>> Begin Article

This is a bit like an i-Spy book for grown-ups, or semi-grown-ups. It’s an anthology of interesting things to look out for in the countryside, grouped in three sections; field, wood and seashore. The seashore section is short and felt a bit like a refreshing dessert after a sizeable starter in the fields and a main course of woods.
If you wander around in the countryside, as I do, then I suspect that you’ll go through this book with a mixture of reactions in your head which will include ‘seen that – knew that’ and ‘seen that – didn’t know that’ to ‘never even heard of that – would really quite like to see it’. Included in the last category, for me, were Choke and Pillow Mounds but there were lots in the other two categories.
There are 47 mystery features of the countryside discussed and explained here from slime moulds to dew ponds and from cramp balls (you’ve seen them, you just didn’t know that’s what they were) to fairy rings. The writing is clear and engaging, and sometimes amusing. It’s a good read.

>> End Article
>> Begin Records supplied

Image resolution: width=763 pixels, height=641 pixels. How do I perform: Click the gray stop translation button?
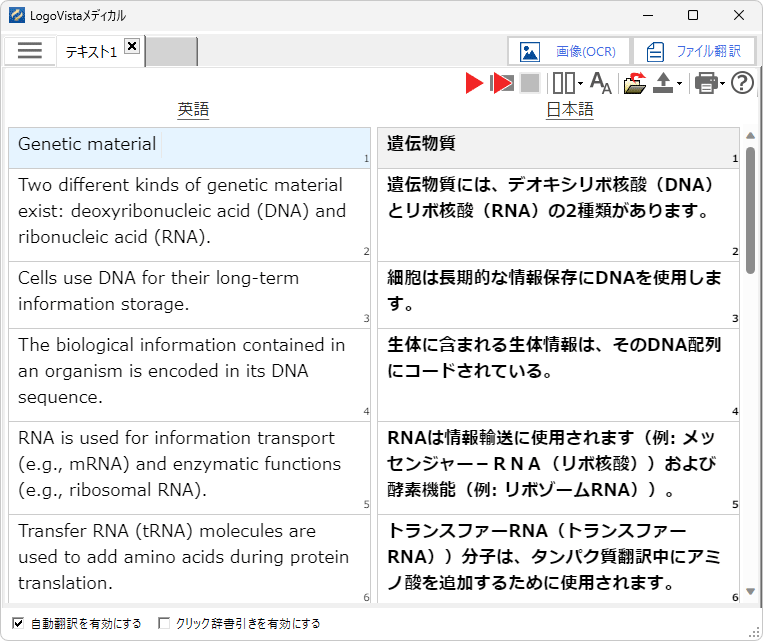point(530,84)
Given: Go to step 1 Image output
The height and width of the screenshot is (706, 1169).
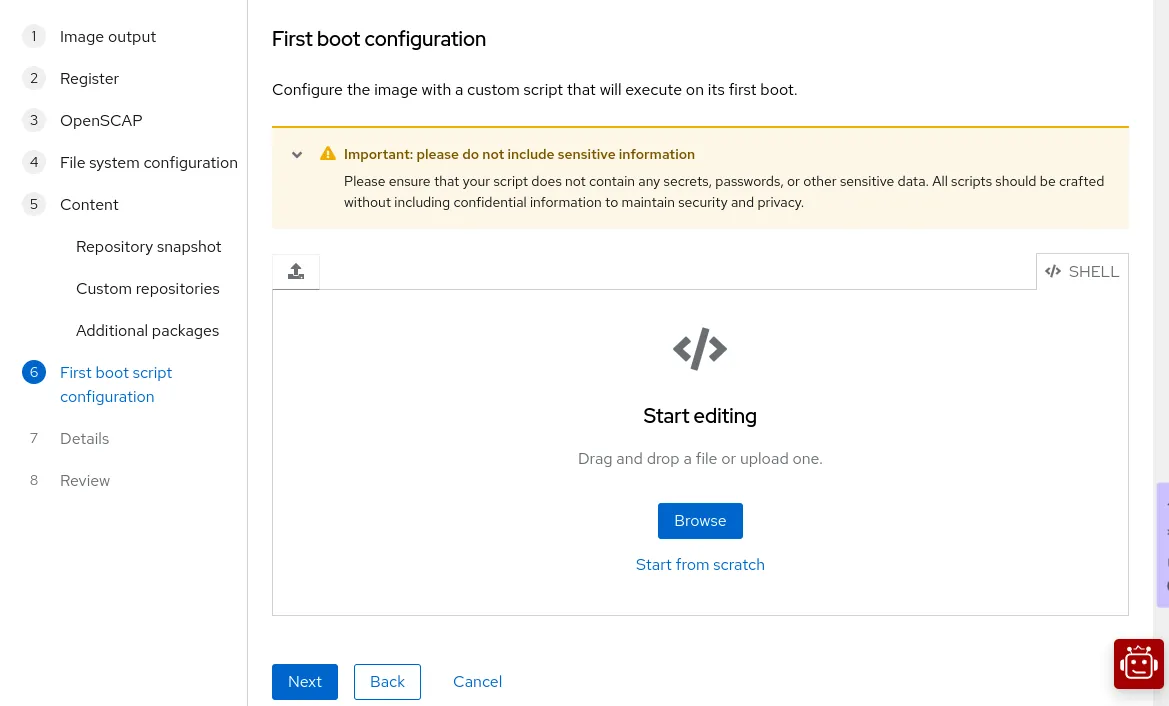Looking at the screenshot, I should tap(107, 37).
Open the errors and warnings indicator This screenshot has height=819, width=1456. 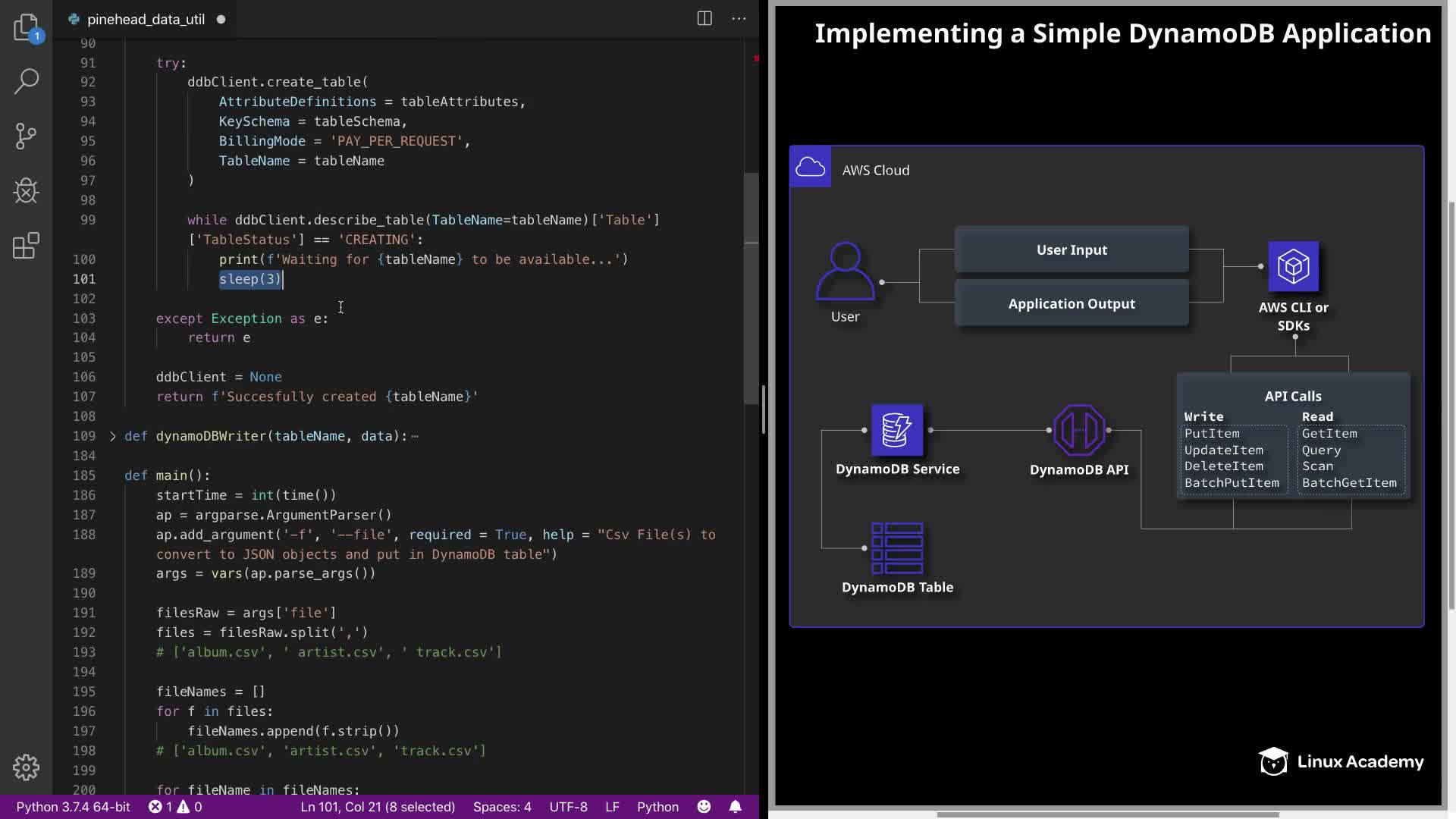pos(175,807)
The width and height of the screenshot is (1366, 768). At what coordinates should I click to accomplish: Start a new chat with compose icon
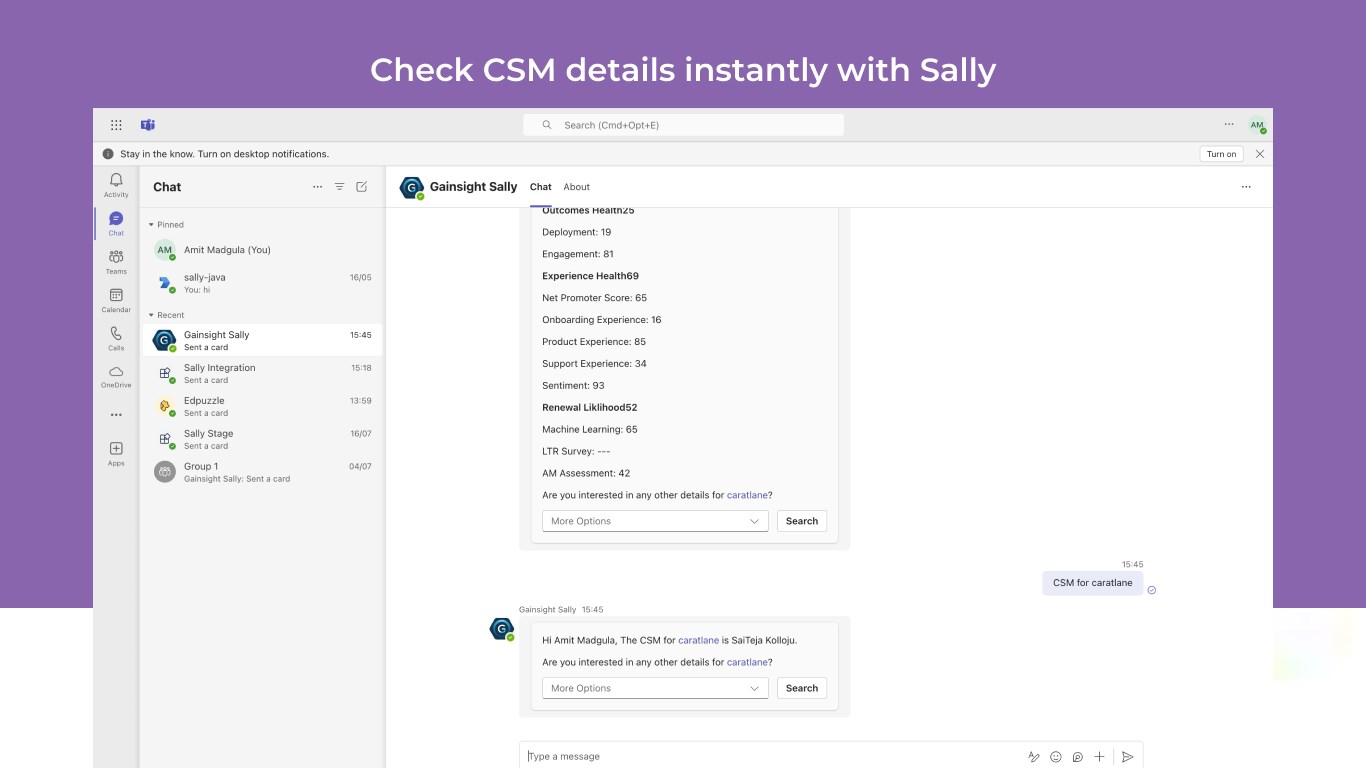coord(362,187)
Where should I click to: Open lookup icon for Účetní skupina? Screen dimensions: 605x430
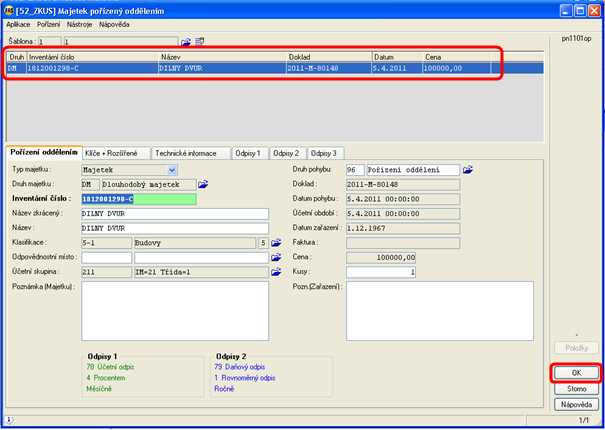point(276,271)
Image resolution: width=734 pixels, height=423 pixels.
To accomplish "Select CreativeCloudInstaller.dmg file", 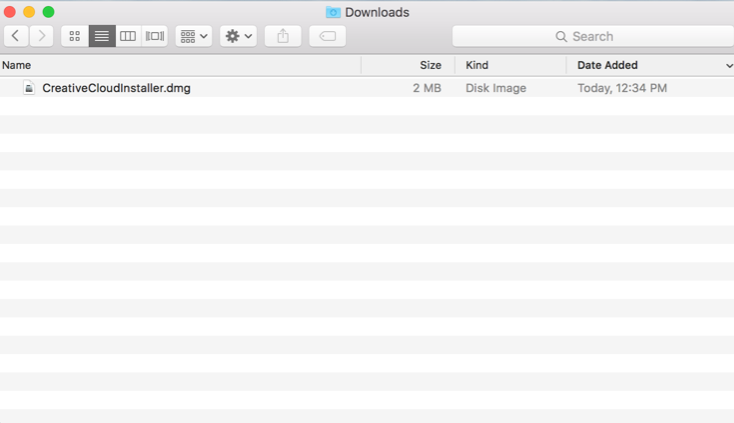I will (116, 88).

>> End Records supplied

[Exercise requirements]:
1. Decide whether each statement agrees with the review, answering yes or no and quoting the words that settle it: (a) The book is divided into sections on field, wood and seashore. (b) The book covers 50 mystery features of the countryside. (c) The seashore section is the longest in the book.
2. List every countryside feature the review mentions by name.
Please base your answers on the review alone.

[Answers per task]:
1.
(a) Yes: "grouped in three sections; field, wood and seashore"
(b) No: "There are 47 mystery features of the countryside discussed and explained here"
(c) No: "The seashore section is short"

2. Choke, Pillow Mounds, slime moulds, dew ponds, cramp balls, fairy rings